Material for this task ->

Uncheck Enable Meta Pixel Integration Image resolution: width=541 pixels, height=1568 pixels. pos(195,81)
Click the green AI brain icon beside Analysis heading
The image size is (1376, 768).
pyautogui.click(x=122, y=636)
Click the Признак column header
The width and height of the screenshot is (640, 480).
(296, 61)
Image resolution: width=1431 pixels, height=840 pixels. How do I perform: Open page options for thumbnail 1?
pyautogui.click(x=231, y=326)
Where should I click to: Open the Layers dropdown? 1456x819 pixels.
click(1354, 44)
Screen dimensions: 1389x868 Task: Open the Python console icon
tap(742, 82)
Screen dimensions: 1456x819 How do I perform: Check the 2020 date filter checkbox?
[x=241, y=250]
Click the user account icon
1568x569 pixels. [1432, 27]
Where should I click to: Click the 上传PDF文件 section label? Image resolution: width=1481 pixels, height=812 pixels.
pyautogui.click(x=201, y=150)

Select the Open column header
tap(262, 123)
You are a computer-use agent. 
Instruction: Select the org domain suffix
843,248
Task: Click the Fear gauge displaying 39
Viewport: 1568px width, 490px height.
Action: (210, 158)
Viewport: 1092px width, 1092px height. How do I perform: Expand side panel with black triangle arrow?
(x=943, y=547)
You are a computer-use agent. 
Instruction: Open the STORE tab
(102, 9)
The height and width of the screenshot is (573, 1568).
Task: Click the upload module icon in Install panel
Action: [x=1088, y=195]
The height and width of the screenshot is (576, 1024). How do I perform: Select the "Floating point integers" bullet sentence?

Your goal -> Copy all of the rows above word for word.

Solved exercise ->
Uncheck Enable Meta Pixel Integration Image resolution: width=541 pixels, height=1568 pixels. pos(195,81)
Click the green AI brain icon beside Analysis heading
The image size is (1376, 768).
pyautogui.click(x=122, y=636)
Click the Признак column header
The width and height of the screenshot is (640, 480).
(296, 61)
Image resolution: width=1431 pixels, height=840 pixels. How do I perform: Open page options for thumbnail 1?
pyautogui.click(x=231, y=326)
Where should I click to: Open the Layers dropdown? 1456x819 pixels.
click(1354, 44)
Screen dimensions: 1389x868 Task: Open the Python console icon
tap(742, 82)
Screen dimensions: 1456x819 How do I perform: Check the 2020 date filter checkbox?
[x=241, y=250]
Click the user account icon
1568x569 pixels. [1432, 27]
Where should I click to: Click the 上传PDF文件 section label? Image resolution: width=1481 pixels, height=812 pixels.
pyautogui.click(x=201, y=150)

Select the Open column header
tap(262, 123)
You are a computer-use agent. 
Instruction: Select the org domain suffix
843,248
Task: Click the Fear gauge displaying 39
Viewport: 1568px width, 490px height.
Action: (210, 158)
Viewport: 1092px width, 1092px height. How do I perform: Expand side panel with black triangle arrow?
(x=943, y=547)
You are a computer-use agent. 
Instruction: Open the STORE tab
(102, 9)
The height and width of the screenshot is (573, 1568).
Task: Click the upload module icon in Install panel
Action: [x=1088, y=195]
The height and width of the screenshot is (576, 1024). How do I perform: Select the "Floating point integers" bullet sentence?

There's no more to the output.